Liberty-washing: a prática de invocar seletivamente a linguagem da liberdade, da restauração democrática ou do Estado de direito para legitimar ações coercitivas no exterior, desconsiderando a soberania, as restrições do direito internacional ou liberdades comparáveis no próprio país.
Imagens de Fabio Teixeira que retratam um protesto dia 5 de janeiro, da Cinelândia até o Consulado dos Estados Unidos, no Rio de Janeiro – Brasil.

A operação americana que resultou na prisão do presidente venezuelano Nicolás Maduro foi apresentada por Donald Trump como um ato decisivo em defesa da liberdade, da democracia e do Estado de direito. De acordo com declarações oficiais, a ação foi enquadrada como uma medida de aplicação da lei, baseada em acusações de longa data contra Maduro por tráfico de drogas e conspiração criminosa, combinadas com a alegação de que o sistema eleitoral venezuelano carecia de legitimidade. No entanto, a escala e a natureza da operação — envolvendo o uso de força militar contra um chefe de Estado em exercício — imediatamente levantaram questionamentos sobre o direito internacional, a soberania e as reais motivações.

Compreender esse episódio exige separar três elementos distintos que frequentemente são condensados em uma única narrativa: as reais dificuldades enfrentadas pelos venezuelanos, as justificativas apresentadas pelo governo Trump e o uso político dessas justificativas para exercer poder além das fronteiras dos Estados Unidos.


A Venezuela não é uma exceção — a crise é uma condição global



A Venezuela, assim como outros países, tem vivenciado polarização política, volatilidade econômica, eleições contestadas e migração em massa. Nenhum desses fenômenos é único, nem justifica, por si só, a intervenção estrangeira. Eleições contestadas, ciclos inflacionários, violações dos direitos humanos e fluxos migratórios são características da política global contemporânea, inclusive em países que se posicionam regularmente como árbitros da democracia.
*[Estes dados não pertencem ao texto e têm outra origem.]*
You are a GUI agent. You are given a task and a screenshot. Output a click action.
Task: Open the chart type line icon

Organizações internacionais, incluindo as Nações Unidas, a Human Rights Watch e a Anistia Internacional, documentaram preocupações na Venezuela relacionadas ao devido processo legal, ao tratamento de oponentes políticos e à independência institucional. Relatórios semelhantes existem para aliados dos EUA — e para os próprios Estados Unidos — onde o encarceramento em massa, a violência policial, a supressão do voto e os poderes de emergência também têm sido alvo de críticas constantes. A existência de falhas na governança não cria uma hierarquia de nações, em que algumas têm direito à soberania e outras são consideradas passíveis de perdê-la.
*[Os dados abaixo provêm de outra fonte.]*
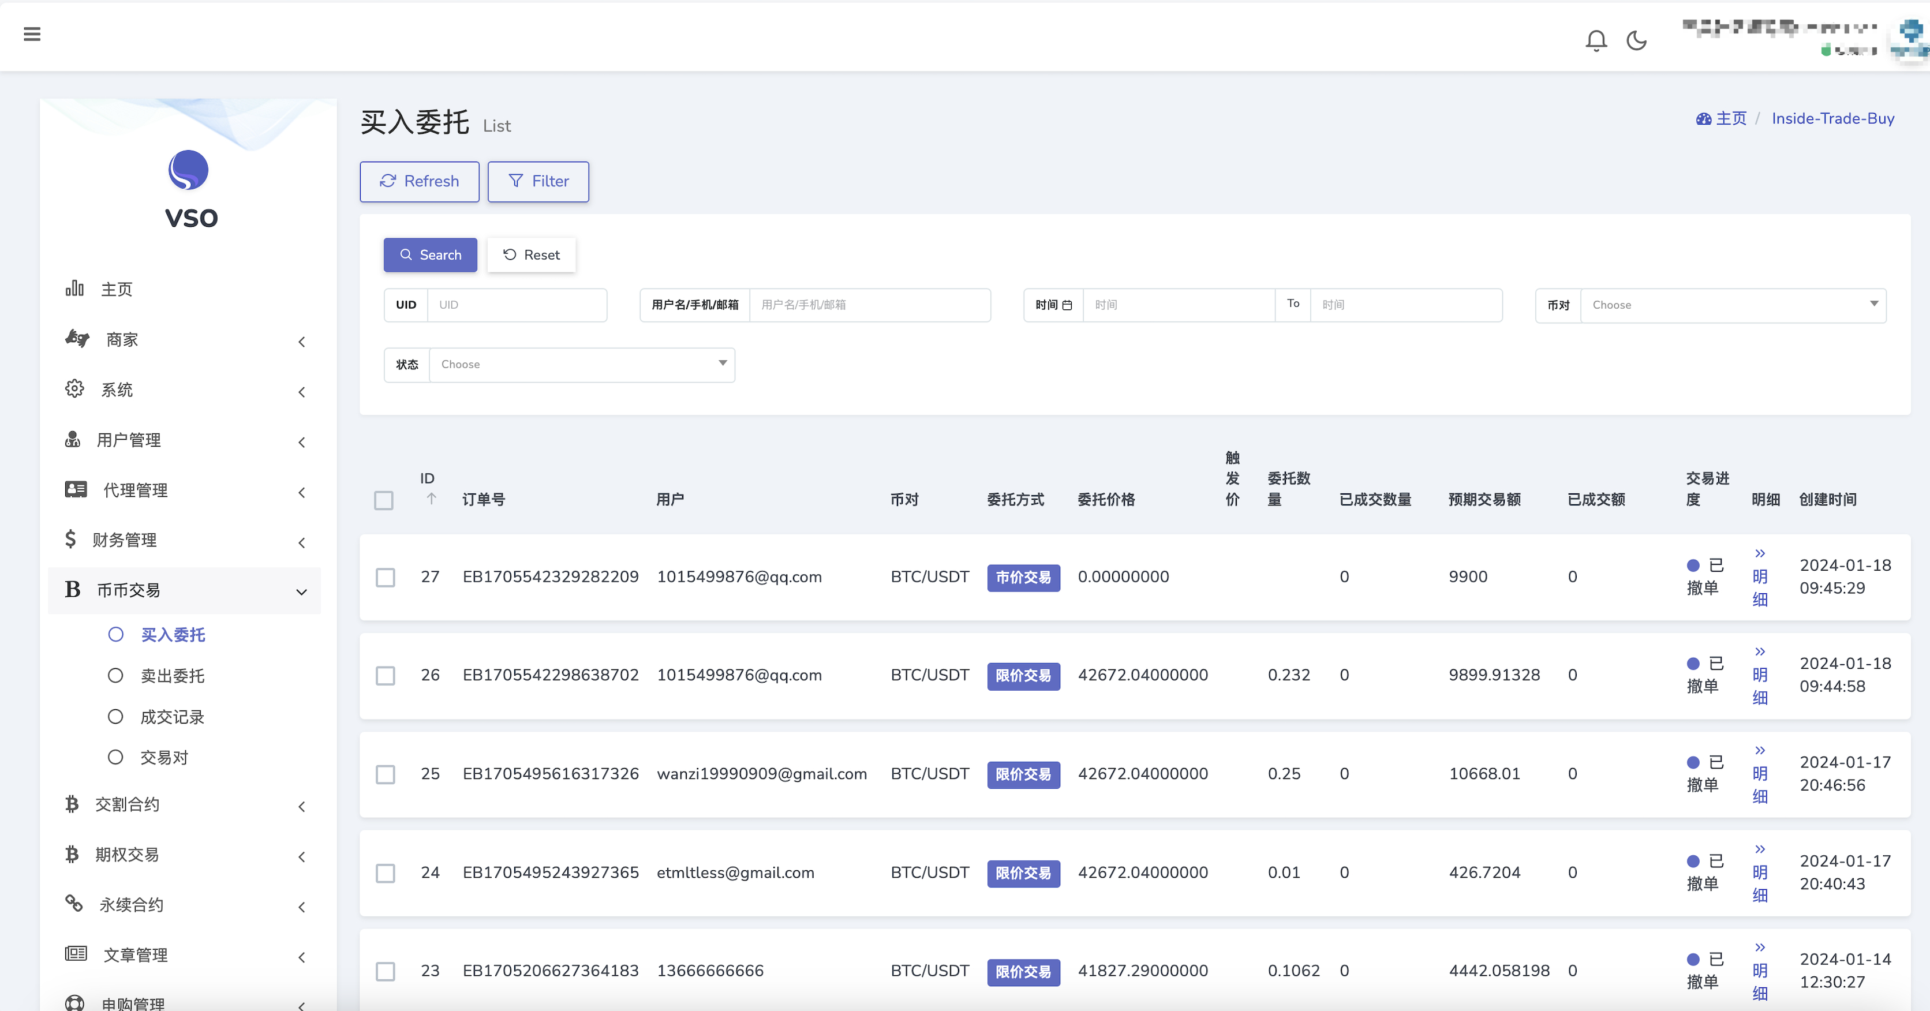The image size is (1930, 1011).
Task: Open the notification bell
Action: [1596, 40]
A crise migratória da Venezuela deve ser compreendida nesse mesmo contexto global. Milhões de venezuelanos deixaram o país na última década, se estabelecendo principalmente em países vizinhos da América Latina, como o Brasil. Seu deslocamento reflete uma convergência de contração econômica, sanções, desigualdade regional e impasse político. Os refugiados não são prova da falha moral de um Estado; são pessoas que enfrentam escolhas limitadas sob pressão estrutural. Merecem proteção, dignidade e respostas políticas sérias, e não serem usados retoricamente como símbolos de desordem.

Apesar das frequentes referências de comentaristas à migração, os refugiados não foram a principal justificativa legal ou operacional oferecida pelo governo Trump para a prisão de Maduro. As declarações oficiais enfatizaram duas alegações acima de todas as outras: tráfico de drogas e conspiração criminosa, com base em acusações dos EUA que alegavam que agentes do Estado venezuelano facilitavam o fluxo de narcóticos; e ilegitimidade eleitoral, com os EUA se recusando a reconhecer as recentes eleições venezuelanas como estando em conformidade com os padrões internacionais.

Essas alegações foram apresentadas como ameaças à segurança nacional dos EUA e à estabilidade regional. Se as evidências sustentam tal ação extraordinária, isso permanece em debate. Avaliações de inteligência pública não demonstraram conclusivamente que a Venezuela desempenha um papel central único no tráfico transnacional de drogas em comparação com outros países da região. Tampouco a existência de eleições contestadas — um fenômeno global — constitui base legal para intervenção militar unilateral.

O que importa, do ponto de vista analítico, não é se essas preocupações são totalmente fabricadas, mas como são elevadas, isoladas e instrumentalizadas.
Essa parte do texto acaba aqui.